I've tried this and it always works, enter the number that is
if(i==(1|2|3|4|5)){
printf("me ha llegado un numero del 1 al 5");
}
alternatives?
I've tried this and it always works, enter the number that is
if(i==(1|2|3|4|5)){
printf("me ha llegado un numero del 1 al 5");
}
alternatives?
| is the operator bitwise or .
This means that it takes the two operands and makes the or binary, bit by bit . So, 1|2 is 0001|0010 that returns 0011 (that is 3).
Also, apart from the precedence of the operators, you first do the | of all the numbers (which returns 7 and then you compare the result with i ).

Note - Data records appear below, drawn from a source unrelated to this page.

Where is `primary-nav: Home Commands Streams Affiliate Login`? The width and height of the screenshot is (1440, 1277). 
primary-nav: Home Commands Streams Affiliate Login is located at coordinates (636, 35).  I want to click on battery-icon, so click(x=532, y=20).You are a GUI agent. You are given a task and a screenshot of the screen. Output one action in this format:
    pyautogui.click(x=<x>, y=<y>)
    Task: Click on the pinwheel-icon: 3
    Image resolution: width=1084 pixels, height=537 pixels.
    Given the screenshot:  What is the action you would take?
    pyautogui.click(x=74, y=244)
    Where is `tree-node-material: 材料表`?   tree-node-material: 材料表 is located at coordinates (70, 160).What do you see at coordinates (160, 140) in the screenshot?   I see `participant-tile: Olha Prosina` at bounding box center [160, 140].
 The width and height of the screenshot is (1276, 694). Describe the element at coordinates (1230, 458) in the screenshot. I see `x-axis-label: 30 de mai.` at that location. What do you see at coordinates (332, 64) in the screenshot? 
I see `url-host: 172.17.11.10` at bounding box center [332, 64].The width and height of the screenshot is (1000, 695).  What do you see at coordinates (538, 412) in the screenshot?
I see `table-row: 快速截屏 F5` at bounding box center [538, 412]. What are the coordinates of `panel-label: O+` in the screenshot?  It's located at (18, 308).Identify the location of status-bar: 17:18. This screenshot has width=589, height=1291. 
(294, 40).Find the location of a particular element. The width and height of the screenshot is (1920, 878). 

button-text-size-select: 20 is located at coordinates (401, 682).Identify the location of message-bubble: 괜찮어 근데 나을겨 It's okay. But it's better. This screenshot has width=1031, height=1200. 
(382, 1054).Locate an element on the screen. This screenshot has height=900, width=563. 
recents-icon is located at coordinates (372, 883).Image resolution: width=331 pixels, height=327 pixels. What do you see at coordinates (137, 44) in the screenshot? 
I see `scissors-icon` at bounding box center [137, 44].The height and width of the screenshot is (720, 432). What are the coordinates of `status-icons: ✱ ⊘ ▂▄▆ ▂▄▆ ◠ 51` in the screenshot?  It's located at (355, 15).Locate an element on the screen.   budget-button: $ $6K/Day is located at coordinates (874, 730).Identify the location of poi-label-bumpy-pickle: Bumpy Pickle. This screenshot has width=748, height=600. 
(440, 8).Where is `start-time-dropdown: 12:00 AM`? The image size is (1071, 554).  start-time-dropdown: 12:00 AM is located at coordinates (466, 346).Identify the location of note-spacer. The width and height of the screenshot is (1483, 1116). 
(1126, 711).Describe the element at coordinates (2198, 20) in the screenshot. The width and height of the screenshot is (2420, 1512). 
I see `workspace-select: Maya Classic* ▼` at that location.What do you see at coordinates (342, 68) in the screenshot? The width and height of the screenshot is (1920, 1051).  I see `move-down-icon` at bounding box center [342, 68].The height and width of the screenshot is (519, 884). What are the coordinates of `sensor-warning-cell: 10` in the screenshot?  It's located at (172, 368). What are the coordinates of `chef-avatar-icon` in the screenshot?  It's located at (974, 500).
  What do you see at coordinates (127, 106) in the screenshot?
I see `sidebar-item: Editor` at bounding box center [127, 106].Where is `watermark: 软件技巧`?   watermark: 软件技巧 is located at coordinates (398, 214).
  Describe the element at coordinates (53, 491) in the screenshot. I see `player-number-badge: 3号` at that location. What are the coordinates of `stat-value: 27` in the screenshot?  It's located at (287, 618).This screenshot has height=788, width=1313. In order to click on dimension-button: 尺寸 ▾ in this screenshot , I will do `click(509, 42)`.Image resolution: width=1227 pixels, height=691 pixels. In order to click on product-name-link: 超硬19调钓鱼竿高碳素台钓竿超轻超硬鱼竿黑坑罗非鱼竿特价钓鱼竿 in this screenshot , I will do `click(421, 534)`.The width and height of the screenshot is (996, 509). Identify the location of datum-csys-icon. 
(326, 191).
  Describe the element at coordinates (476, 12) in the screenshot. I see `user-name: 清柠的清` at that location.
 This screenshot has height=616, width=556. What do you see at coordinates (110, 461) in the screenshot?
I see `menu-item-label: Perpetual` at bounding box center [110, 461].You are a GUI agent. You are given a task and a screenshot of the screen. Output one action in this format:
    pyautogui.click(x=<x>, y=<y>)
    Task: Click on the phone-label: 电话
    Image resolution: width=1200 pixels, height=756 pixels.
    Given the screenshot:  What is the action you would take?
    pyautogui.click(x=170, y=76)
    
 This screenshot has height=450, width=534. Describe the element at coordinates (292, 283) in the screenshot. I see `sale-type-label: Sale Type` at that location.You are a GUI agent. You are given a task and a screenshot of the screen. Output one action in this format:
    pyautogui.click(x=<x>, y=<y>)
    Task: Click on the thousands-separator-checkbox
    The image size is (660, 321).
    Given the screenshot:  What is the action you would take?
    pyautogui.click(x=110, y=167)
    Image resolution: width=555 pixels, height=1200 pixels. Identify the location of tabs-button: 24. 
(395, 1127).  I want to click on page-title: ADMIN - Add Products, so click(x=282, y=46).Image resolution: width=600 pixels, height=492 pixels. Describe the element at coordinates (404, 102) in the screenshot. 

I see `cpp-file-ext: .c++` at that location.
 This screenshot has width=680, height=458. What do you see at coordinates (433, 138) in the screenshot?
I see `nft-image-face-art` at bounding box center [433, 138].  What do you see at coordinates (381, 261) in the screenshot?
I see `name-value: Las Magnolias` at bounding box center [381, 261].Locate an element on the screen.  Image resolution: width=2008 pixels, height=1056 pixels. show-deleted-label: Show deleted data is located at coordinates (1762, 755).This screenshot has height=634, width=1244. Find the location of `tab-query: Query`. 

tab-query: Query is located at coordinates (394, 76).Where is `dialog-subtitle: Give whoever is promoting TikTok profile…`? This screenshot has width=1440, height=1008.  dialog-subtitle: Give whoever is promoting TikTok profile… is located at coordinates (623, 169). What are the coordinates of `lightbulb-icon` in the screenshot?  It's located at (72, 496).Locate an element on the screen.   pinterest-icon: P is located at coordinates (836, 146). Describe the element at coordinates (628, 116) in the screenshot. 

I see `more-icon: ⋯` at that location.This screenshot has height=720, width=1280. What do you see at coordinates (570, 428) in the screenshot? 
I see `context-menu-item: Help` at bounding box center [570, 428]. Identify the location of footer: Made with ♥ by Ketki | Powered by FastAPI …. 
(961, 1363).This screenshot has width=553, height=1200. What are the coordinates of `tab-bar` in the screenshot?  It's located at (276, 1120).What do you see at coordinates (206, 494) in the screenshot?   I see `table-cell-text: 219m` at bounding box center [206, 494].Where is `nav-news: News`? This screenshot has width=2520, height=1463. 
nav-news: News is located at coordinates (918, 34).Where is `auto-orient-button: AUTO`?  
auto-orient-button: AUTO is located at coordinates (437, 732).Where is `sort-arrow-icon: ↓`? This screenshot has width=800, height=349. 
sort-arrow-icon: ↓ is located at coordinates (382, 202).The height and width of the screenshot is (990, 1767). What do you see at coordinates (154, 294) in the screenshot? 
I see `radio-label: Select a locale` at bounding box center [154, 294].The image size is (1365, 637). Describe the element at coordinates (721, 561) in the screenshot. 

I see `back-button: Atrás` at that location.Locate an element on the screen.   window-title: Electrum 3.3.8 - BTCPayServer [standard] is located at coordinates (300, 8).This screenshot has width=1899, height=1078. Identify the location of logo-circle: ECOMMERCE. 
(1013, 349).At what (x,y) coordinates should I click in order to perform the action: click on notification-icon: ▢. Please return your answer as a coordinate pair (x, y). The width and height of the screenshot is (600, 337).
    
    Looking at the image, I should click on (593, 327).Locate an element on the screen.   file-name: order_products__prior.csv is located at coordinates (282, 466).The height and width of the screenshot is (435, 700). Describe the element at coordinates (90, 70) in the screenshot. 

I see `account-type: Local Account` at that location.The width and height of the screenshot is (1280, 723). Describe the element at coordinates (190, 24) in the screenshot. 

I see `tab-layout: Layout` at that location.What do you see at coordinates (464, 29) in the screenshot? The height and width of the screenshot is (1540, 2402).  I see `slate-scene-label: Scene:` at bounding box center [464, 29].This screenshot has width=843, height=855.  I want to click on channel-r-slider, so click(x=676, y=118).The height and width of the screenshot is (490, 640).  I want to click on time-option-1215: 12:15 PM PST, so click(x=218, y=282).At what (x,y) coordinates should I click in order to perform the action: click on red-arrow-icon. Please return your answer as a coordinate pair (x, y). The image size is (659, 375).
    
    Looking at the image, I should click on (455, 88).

As the comments have suggested, to check that an integer is in a range of numbers, it is most usual to check that it is greater than or equal to the lower limit of the range and that it is also less than or equal to the upper limit of the range, that is:
if ((i >= 1) && (i <= 5))
In case the list of numbers is not correlated, you can use the construction switch-case :
switch (i) {
case 1:
// No se pone break para que no salte
case 3:
case 4:
... Aquí es 1, 3, ó 4
break;
default:
... Aquí no es 1, 3 ni 4.
}
Do the if so
if( i==1 || i==2 || i==3 || i==4 || i==5 )){
printf("me ha llegado un numero del 1 al 5");
}else{
printf("número no encontrado")
}
The other option is to use a switch for each case from 1 to 5 and a default (the entire range of numbers different from those established in the cases) that indicates that the number entered is not valid.
Any number that you enter, other than zero, will enter the IF. The check that your code is doing is to evaluate true or true or true or true or true equal to true against i then any number other than zero is true and therefore enters. Test with if (i> = 1 & i < = 5). I hope it serves you.